- **Brief**: Exactly as given, reproduce the records in full.

Task input START

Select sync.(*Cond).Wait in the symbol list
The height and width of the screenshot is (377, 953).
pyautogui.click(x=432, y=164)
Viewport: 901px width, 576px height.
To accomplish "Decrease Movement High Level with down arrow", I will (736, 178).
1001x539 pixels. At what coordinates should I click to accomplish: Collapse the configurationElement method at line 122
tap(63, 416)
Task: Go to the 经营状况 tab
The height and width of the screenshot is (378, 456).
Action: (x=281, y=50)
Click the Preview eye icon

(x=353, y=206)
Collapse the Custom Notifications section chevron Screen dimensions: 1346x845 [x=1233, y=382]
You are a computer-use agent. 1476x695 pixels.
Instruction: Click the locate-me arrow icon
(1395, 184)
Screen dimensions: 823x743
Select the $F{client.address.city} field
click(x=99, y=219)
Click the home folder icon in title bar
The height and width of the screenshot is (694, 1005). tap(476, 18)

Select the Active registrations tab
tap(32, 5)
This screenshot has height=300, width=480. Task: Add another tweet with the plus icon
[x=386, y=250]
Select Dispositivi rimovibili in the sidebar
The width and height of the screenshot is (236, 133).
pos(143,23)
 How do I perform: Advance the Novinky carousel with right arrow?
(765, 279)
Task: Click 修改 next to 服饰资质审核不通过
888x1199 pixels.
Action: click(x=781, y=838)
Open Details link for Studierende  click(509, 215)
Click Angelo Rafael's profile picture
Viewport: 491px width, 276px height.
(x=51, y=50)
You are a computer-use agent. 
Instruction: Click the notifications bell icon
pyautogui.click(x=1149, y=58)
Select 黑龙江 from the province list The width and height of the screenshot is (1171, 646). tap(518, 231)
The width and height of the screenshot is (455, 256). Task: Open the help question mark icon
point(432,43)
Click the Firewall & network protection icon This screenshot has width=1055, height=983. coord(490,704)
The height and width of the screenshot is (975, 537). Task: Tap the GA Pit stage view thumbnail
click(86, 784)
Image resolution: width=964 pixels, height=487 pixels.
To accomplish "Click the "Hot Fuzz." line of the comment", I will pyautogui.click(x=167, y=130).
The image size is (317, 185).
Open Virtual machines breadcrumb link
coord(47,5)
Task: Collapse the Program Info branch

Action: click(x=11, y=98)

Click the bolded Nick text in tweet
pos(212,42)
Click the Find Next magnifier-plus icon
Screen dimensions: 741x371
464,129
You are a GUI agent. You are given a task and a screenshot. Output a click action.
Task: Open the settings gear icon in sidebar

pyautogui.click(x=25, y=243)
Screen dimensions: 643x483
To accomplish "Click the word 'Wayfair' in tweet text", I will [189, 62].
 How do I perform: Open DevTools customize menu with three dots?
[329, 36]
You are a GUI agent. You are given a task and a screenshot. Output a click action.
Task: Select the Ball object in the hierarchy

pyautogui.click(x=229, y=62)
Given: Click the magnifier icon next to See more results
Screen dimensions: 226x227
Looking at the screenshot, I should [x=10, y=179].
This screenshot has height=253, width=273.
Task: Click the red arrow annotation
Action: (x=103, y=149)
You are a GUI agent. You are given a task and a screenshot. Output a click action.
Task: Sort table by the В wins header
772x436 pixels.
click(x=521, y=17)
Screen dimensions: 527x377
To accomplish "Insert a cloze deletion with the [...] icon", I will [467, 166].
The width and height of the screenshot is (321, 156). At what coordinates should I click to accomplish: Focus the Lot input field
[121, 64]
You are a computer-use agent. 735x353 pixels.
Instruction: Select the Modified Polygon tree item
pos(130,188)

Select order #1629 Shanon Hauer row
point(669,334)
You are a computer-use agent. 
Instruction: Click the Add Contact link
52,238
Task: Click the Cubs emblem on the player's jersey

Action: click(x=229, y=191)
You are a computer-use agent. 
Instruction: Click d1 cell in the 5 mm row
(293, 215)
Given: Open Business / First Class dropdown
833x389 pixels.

Task input END

- **Exercise output**:
Select sync.(*Cond).Wait in the symbol list
The height and width of the screenshot is (377, 953).
pyautogui.click(x=432, y=164)
Viewport: 901px width, 576px height.
To accomplish "Decrease Movement High Level with down arrow", I will (736, 178).
1001x539 pixels. At what coordinates should I click to accomplish: Collapse the configurationElement method at line 122
tap(63, 416)
Task: Go to the 经营状况 tab
The height and width of the screenshot is (378, 456).
Action: (x=281, y=50)
Click the Preview eye icon

(x=353, y=206)
Collapse the Custom Notifications section chevron Screen dimensions: 1346x845 [x=1233, y=382]
You are a computer-use agent. 1476x695 pixels.
Instruction: Click the locate-me arrow icon
(1395, 184)
Screen dimensions: 823x743
Select the $F{client.address.city} field
click(x=99, y=219)
Click the home folder icon in title bar
The height and width of the screenshot is (694, 1005). tap(476, 18)

Select the Active registrations tab
tap(32, 5)
This screenshot has height=300, width=480. Task: Add another tweet with the plus icon
[x=386, y=250]
Select Dispositivi rimovibili in the sidebar
The width and height of the screenshot is (236, 133).
pos(143,23)
 How do I perform: Advance the Novinky carousel with right arrow?
(765, 279)
Task: Click 修改 next to 服饰资质审核不通过
888x1199 pixels.
Action: click(x=781, y=838)
Open Details link for Studierende  click(509, 215)
Click Angelo Rafael's profile picture
Viewport: 491px width, 276px height.
(x=51, y=50)
You are a computer-use agent. 
Instruction: Click the notifications bell icon
pyautogui.click(x=1149, y=58)
Select 黑龙江 from the province list The width and height of the screenshot is (1171, 646). tap(518, 231)
The width and height of the screenshot is (455, 256). Task: Open the help question mark icon
point(432,43)
Click the Firewall & network protection icon This screenshot has width=1055, height=983. coord(490,704)
The height and width of the screenshot is (975, 537). Task: Tap the GA Pit stage view thumbnail
click(86, 784)
Image resolution: width=964 pixels, height=487 pixels.
To accomplish "Click the "Hot Fuzz." line of the comment", I will pyautogui.click(x=167, y=130).
The image size is (317, 185).
Open Virtual machines breadcrumb link
coord(47,5)
Task: Collapse the Program Info branch

Action: click(x=11, y=98)

Click the bolded Nick text in tweet
pos(212,42)
Click the Find Next magnifier-plus icon
Screen dimensions: 741x371
464,129
You are a GUI agent. You are given a task and a screenshot. Output a click action.
Task: Open the settings gear icon in sidebar

pyautogui.click(x=25, y=243)
Screen dimensions: 643x483
To accomplish "Click the word 'Wayfair' in tweet text", I will [189, 62].
 How do I perform: Open DevTools customize menu with three dots?
[329, 36]
You are a GUI agent. You are given a task and a screenshot. Output a click action.
Task: Select the Ball object in the hierarchy

pyautogui.click(x=229, y=62)
Given: Click the magnifier icon next to See more results
Screen dimensions: 226x227
Looking at the screenshot, I should [x=10, y=179].
This screenshot has height=253, width=273.
Task: Click the red arrow annotation
Action: (x=103, y=149)
You are a GUI agent. You are given a task and a screenshot. Output a click action.
Task: Sort table by the В wins header
772x436 pixels.
click(x=521, y=17)
Screen dimensions: 527x377
To accomplish "Insert a cloze deletion with the [...] icon", I will [467, 166].
The width and height of the screenshot is (321, 156). At what coordinates should I click to accomplish: Focus the Lot input field
[121, 64]
You are a computer-use agent. 735x353 pixels.
Instruction: Select the Modified Polygon tree item
pos(130,188)

Select order #1629 Shanon Hauer row
point(669,334)
You are a computer-use agent. 
Instruction: Click the Add Contact link
52,238
Task: Click the Cubs emblem on the player's jersey

Action: click(x=229, y=191)
You are a computer-use agent. 
Instruction: Click d1 cell in the 5 mm row
(293, 215)
Given: Open Business / First Class dropdown
833x389 pixels.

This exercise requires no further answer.